Reproduce the records verbatim from their first line through the line containing "Action: point(20,53)", including both.

[start]

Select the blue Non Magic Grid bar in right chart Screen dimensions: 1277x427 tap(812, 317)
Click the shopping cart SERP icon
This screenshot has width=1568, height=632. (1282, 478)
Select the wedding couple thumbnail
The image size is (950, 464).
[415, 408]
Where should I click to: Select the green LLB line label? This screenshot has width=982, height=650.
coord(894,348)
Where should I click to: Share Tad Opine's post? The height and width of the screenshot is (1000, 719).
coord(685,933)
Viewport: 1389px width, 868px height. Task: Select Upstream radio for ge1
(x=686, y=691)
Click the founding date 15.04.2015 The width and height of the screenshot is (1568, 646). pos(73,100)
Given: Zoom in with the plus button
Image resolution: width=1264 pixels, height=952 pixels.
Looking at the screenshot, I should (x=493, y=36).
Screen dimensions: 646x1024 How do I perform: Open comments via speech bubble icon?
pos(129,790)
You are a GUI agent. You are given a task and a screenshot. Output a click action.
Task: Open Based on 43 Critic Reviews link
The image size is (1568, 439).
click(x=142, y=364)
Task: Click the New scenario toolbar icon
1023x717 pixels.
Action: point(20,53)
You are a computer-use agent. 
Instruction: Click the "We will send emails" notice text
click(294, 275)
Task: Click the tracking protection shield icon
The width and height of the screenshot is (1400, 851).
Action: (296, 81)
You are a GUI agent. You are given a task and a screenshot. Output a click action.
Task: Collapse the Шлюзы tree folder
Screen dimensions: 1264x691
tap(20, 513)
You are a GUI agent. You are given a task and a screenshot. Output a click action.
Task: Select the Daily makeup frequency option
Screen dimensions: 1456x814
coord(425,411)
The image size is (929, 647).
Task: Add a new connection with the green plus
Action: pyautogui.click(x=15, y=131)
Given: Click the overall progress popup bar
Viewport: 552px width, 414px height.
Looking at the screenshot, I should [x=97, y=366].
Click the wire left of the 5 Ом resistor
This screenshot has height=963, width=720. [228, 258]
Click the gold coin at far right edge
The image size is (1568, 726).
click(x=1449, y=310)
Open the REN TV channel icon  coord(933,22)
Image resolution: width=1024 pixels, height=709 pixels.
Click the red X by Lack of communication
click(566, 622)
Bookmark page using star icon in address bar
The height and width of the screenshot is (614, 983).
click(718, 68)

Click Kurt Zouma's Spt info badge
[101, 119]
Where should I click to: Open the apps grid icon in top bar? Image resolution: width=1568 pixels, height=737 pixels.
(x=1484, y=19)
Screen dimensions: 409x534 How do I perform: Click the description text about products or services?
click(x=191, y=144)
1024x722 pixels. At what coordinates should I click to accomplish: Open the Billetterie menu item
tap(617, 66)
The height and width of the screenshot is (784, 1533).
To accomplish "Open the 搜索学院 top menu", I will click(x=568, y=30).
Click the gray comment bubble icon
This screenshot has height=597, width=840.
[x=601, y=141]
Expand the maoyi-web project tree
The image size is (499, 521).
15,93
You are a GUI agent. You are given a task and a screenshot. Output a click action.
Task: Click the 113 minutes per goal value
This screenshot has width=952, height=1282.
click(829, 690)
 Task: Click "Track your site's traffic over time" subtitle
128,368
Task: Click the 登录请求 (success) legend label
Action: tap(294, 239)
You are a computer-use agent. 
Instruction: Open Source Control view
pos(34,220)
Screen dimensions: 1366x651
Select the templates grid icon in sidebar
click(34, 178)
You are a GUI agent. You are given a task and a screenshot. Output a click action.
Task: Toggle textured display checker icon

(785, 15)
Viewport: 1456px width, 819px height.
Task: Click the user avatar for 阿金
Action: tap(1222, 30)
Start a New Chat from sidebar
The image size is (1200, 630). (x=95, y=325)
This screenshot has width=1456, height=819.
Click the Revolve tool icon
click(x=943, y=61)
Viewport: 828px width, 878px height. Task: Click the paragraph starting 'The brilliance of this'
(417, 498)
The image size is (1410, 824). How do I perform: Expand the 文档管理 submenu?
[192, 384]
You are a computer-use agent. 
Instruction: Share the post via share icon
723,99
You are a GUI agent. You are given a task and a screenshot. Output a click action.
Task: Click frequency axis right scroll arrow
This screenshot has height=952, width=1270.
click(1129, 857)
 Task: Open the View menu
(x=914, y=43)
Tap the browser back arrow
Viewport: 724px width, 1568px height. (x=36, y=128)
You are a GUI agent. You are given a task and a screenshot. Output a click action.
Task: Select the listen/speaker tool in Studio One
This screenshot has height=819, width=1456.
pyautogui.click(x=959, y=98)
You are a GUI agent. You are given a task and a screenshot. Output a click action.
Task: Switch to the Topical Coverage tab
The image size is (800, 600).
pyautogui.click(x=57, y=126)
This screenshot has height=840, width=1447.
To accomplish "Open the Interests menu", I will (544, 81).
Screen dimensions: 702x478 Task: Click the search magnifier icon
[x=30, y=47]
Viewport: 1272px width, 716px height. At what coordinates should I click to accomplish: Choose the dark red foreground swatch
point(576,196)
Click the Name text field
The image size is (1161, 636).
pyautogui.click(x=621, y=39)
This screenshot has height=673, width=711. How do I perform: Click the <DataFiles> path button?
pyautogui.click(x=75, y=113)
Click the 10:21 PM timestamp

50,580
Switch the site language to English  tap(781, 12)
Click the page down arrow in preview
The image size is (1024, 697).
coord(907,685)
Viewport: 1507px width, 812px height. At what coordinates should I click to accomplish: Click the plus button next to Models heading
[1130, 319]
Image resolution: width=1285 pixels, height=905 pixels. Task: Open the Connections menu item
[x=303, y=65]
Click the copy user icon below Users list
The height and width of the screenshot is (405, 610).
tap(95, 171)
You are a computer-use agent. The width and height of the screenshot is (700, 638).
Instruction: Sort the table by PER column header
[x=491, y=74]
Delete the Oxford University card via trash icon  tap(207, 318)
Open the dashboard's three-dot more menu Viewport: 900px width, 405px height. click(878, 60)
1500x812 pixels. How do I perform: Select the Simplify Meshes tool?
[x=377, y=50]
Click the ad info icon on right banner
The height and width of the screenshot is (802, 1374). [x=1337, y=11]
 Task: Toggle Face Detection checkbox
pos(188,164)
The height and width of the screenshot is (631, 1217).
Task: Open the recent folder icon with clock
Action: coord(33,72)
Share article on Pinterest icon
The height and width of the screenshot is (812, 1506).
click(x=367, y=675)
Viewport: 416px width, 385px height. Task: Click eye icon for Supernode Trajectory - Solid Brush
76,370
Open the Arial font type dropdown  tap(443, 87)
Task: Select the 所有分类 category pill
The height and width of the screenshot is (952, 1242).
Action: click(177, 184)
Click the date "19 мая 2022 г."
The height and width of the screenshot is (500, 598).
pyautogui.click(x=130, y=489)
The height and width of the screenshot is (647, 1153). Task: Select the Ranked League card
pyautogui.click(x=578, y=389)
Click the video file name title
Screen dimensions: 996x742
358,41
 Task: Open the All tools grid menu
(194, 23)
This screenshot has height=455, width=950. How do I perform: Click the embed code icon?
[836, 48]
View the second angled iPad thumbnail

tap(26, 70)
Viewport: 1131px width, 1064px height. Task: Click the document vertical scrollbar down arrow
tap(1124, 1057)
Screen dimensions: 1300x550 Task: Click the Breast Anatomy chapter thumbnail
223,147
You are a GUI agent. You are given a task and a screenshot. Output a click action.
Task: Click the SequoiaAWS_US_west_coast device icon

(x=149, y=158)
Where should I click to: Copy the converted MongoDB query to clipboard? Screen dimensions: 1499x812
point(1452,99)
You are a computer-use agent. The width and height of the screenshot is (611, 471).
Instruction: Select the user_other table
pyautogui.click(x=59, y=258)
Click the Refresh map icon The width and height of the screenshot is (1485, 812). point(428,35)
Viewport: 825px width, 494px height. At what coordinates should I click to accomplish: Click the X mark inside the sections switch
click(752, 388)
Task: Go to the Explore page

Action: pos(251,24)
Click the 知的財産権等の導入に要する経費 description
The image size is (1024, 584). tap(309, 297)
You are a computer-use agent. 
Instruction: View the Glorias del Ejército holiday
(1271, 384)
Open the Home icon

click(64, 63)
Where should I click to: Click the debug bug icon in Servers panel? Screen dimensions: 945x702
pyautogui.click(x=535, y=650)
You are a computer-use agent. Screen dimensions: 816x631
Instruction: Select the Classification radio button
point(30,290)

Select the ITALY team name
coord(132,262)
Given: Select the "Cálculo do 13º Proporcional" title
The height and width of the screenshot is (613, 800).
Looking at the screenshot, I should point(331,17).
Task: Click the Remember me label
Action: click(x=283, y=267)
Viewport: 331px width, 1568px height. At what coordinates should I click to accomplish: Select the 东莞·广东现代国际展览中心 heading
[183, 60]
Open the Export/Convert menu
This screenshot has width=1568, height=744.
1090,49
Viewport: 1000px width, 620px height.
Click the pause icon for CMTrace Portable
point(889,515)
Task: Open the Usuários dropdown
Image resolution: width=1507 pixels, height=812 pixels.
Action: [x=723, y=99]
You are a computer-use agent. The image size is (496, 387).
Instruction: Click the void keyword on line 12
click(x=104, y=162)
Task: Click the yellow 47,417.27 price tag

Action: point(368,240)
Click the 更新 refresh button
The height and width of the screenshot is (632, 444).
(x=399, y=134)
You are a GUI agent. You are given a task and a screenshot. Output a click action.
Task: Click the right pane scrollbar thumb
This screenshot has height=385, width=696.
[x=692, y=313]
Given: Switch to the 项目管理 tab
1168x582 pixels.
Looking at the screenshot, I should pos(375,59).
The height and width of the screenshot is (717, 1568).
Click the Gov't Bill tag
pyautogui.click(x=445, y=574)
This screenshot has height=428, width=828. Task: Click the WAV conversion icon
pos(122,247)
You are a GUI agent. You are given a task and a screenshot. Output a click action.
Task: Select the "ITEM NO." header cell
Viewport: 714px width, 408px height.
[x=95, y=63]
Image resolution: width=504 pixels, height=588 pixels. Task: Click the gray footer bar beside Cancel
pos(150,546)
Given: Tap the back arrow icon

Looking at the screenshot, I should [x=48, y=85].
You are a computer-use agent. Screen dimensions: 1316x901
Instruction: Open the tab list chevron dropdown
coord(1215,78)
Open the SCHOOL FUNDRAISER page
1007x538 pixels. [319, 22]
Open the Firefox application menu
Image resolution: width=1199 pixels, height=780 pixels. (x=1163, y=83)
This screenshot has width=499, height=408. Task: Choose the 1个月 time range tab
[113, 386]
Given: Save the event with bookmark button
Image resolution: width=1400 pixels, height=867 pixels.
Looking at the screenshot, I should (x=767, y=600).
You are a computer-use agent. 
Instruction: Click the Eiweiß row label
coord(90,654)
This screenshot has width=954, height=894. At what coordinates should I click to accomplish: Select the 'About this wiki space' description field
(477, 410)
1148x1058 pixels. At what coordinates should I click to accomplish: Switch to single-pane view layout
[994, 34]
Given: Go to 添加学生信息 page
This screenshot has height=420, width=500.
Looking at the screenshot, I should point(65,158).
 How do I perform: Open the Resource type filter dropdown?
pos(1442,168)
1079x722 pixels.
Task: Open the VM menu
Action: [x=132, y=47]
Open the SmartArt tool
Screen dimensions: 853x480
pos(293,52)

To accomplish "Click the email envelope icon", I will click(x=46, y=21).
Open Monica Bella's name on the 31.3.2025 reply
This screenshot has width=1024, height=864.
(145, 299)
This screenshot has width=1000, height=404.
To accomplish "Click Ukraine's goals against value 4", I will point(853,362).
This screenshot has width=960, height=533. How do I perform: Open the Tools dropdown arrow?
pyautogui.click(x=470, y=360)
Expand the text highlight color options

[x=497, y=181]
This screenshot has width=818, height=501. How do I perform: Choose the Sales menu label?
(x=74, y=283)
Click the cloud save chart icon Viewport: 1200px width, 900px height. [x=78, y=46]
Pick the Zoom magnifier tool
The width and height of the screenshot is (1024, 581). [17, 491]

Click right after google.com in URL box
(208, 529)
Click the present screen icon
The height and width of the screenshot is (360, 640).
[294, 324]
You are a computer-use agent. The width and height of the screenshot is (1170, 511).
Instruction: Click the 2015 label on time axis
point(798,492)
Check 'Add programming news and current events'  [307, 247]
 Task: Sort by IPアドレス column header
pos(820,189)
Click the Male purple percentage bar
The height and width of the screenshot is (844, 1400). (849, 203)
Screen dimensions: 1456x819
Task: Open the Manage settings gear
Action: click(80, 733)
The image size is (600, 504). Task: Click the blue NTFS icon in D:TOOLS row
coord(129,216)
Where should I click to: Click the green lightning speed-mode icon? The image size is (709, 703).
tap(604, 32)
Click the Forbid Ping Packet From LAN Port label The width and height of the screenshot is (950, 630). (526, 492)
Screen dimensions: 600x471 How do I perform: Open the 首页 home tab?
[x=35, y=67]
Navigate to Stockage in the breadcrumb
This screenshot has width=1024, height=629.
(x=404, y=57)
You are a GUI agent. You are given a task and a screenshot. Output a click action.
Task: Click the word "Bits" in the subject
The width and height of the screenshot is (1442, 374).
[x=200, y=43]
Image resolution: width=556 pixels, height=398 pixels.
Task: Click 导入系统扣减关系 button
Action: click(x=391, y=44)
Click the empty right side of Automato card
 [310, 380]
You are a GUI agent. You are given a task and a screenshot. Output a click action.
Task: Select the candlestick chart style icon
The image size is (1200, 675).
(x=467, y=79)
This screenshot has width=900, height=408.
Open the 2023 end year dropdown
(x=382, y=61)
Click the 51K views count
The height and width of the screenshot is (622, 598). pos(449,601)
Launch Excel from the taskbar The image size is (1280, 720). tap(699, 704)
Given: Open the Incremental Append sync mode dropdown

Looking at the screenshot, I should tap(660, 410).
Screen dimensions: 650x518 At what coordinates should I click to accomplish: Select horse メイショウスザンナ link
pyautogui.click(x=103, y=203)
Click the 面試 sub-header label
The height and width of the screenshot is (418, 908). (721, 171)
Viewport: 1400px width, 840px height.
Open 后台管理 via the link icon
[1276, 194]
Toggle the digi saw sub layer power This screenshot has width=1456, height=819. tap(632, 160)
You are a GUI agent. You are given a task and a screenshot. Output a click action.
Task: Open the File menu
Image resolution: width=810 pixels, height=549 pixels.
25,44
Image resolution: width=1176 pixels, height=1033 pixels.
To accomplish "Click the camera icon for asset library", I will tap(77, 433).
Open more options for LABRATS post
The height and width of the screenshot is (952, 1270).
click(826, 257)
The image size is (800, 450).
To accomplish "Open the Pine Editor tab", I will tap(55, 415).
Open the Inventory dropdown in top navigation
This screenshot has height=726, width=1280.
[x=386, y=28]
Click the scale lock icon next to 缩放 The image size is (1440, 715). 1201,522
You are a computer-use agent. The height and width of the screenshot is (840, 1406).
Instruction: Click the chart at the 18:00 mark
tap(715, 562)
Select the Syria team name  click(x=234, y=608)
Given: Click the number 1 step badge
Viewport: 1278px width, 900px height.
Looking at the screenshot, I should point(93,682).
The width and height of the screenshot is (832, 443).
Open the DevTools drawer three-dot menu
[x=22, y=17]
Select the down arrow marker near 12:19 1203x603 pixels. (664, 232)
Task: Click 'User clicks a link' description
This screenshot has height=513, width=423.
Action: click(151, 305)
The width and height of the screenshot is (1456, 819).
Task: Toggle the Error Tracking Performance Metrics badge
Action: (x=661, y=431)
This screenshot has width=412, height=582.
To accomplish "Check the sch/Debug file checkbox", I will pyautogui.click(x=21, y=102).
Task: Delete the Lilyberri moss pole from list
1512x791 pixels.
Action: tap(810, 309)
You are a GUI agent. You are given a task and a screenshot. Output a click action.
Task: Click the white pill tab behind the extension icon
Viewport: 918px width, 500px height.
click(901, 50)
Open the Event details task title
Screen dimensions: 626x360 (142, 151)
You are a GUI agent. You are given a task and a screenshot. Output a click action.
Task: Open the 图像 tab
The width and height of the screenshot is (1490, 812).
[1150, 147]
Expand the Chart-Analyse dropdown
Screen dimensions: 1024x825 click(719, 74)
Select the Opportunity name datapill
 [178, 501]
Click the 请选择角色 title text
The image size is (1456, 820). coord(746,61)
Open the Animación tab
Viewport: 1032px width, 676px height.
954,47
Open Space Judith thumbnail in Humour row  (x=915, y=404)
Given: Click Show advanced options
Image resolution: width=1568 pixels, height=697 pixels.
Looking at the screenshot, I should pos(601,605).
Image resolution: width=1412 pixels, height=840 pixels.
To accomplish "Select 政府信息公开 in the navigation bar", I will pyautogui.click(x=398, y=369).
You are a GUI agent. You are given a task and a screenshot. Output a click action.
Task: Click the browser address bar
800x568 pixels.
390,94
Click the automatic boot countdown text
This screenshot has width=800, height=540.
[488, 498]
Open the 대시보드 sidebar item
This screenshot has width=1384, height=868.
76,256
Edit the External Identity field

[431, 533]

[end]

--- Exercise response ---
Select the blue Non Magic Grid bar in right chart Screen dimensions: 1277x427 tap(812, 317)
Click the shopping cart SERP icon
This screenshot has width=1568, height=632. (1282, 478)
Select the wedding couple thumbnail
The image size is (950, 464).
[415, 408]
Where should I click to: Select the green LLB line label? This screenshot has width=982, height=650.
coord(894,348)
Where should I click to: Share Tad Opine's post? The height and width of the screenshot is (1000, 719).
coord(685,933)
Viewport: 1389px width, 868px height. Task: Select Upstream radio for ge1
(x=686, y=691)
Click the founding date 15.04.2015 The width and height of the screenshot is (1568, 646). pos(73,100)
Given: Zoom in with the plus button
Image resolution: width=1264 pixels, height=952 pixels.
Looking at the screenshot, I should (x=493, y=36).
Screen dimensions: 646x1024 How do I perform: Open comments via speech bubble icon?
pos(129,790)
You are a GUI agent. You are given a task and a screenshot. Output a click action.
Task: Open Based on 43 Critic Reviews link
The image size is (1568, 439).
click(x=142, y=364)
Task: Click the New scenario toolbar icon
1023x717 pixels.
Action: point(20,53)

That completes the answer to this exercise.